Perth building workers were barred from choosing their legal representatives during the first week of secret interrogations held by John Howard's Australian Building and Construction Commission.

The decision forced at least one worker to go before investigators, armed with sweeping coercive powers, without any representation.

The performance has been labelled a "disgrace" by the CFMEU which is calling for the head of ABCC Commissioner, John Lloyd.

"What we saw in Perth this week was an insult to any concept of democracy or justice," CFMEU national secretary, John Sutton, said.

"They are values Australians have fought for and we are not prepared to see them trampled by John Lloyd, or anybody else.
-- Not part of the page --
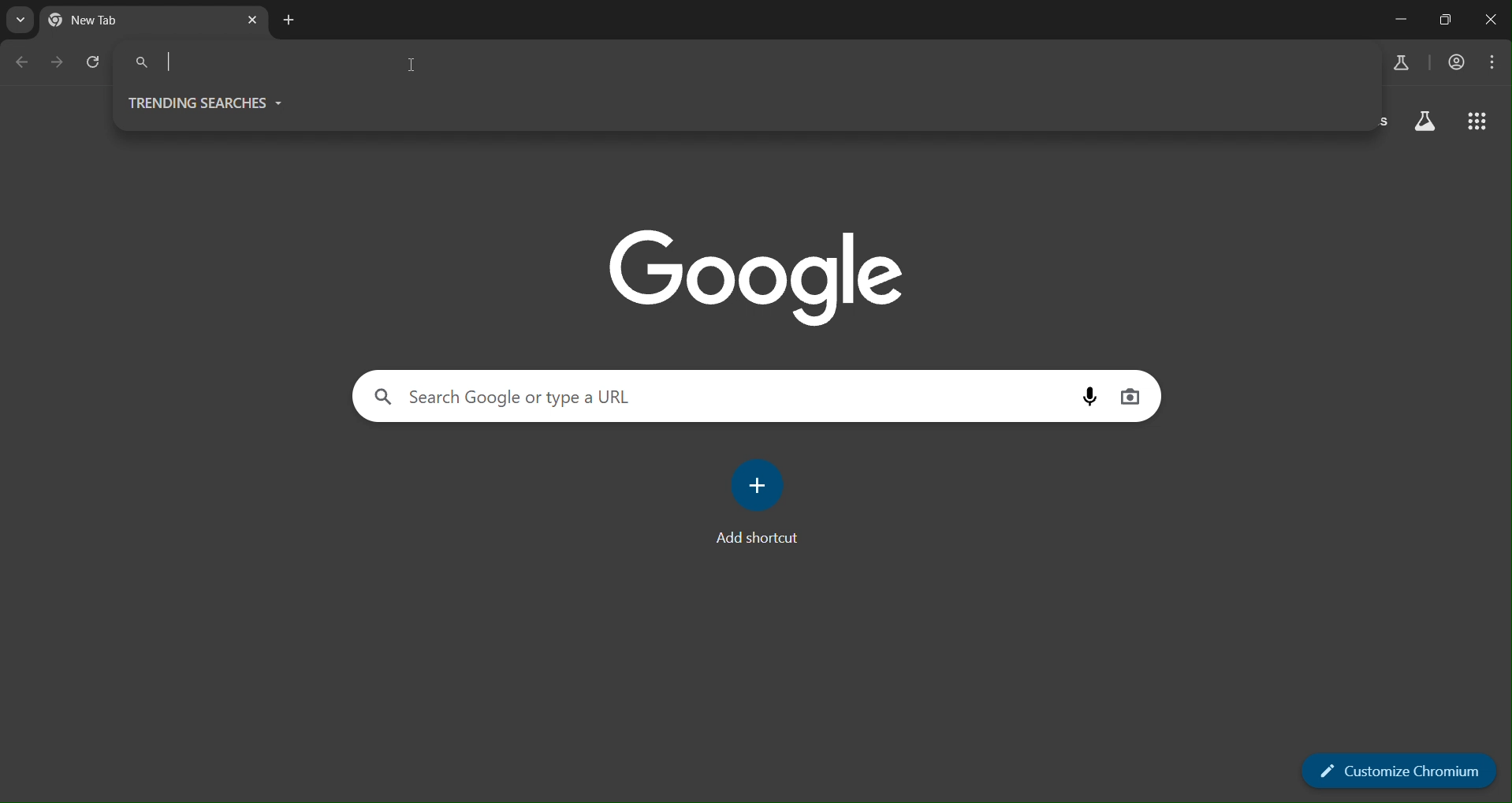 The height and width of the screenshot is (803, 1512). What do you see at coordinates (765, 499) in the screenshot?
I see `add shortcut` at bounding box center [765, 499].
He should either resign, or be made to resign."

The Commission was established by Workplace Relations Minister, Kevin Andrews, to investigate possible breaches of new building sector industrial laws, and to prosecute alleged offenders.

As part of its brief, it can compel rank and file workers to attend secret interrogation sessions where they are denied the common law right to silence.

Individuals who fail to attend, refuse to answer questions or produce demanded documents, can be jailed.

The Commission held its first interviews in Perth, where the federal government has made no secret of its intention to smash the CFMEU.

Eight rank and file building workers were dragged before Lloyd's sidekick, Nigel Hadgkiss, who had set up a Williams St office to look like a court of law, stationing himself behind the judge's bench.

Each proceeding opened with a warning that revealing the contents of any questions, answers, or documents seen, to anyone outside the hearing, was forbidden.

Workers were then grilled, for hours at a time by a Counsel Assisting, backed by a government solicitor, with Hadgkiss, "ruling", from his bench, on points of law.

"It is unbelievable," WA branch industrial officer, Karen Scoble, told Workers Online. "Hadgkiss sits in the judge's position and over rules our lawyer's submissions."

It was Hadgkiss, a former federal policeman who became a political activist with the disbanded Building Industry Taskforce, who barred workers from using their chosen legal representatives.

At 9am, on the second day, he ordered Perth lawyer, Jo Boots, out of the interrogation room, on the grounds that she had already represented another person, employed by Leightons on the same job.

Hadgkiss reiterated that "ruling" at 2.30pm, when Boots appeared with another worker, informing her she could not even make submissions on behalf of anyone else from the Leightons project.

Hadgkiss cited a National Crime Authority ruling for his decision.

Scoble said Hadgkiss and Lloyd were running the federal government's political agenda of portraying industrial action as criminal activity.

"They are applying rules, invoked to break organised crime, against individuals who haven't done anything wrong and are not even alleged to have done anything wrong," Scoble said.

"The whole process is about intimidating rank and file union members by subjecting them to star chamber proceedings that trample on their basic civil rights."

Scoble said if Lloyd and Hadgkiss, continued to bar lawyers from representing more than one person, costs would "increase massively" and, eventually, people could be interrogated without any legal support.

"One of the jobs their investigators are crawling over has more than 400 employees," she said. "This law gives them the right to interrogate every one of those people and there aren't that many lawyers in Perth."